• [Directions for this task]:
Quote the material below word for word, keeping each line in its original order.

• [Materials provided]:

----------------

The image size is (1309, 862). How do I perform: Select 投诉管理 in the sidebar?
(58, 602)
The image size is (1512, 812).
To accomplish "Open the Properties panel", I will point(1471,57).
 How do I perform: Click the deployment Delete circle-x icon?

----------------

• [Output for this task]:
The image size is (1309, 862). How do I perform: Select 投诉管理 in the sidebar?
(58, 602)
The image size is (1512, 812).
To accomplish "Open the Properties panel", I will point(1471,57).
 How do I perform: Click the deployment Delete circle-x icon?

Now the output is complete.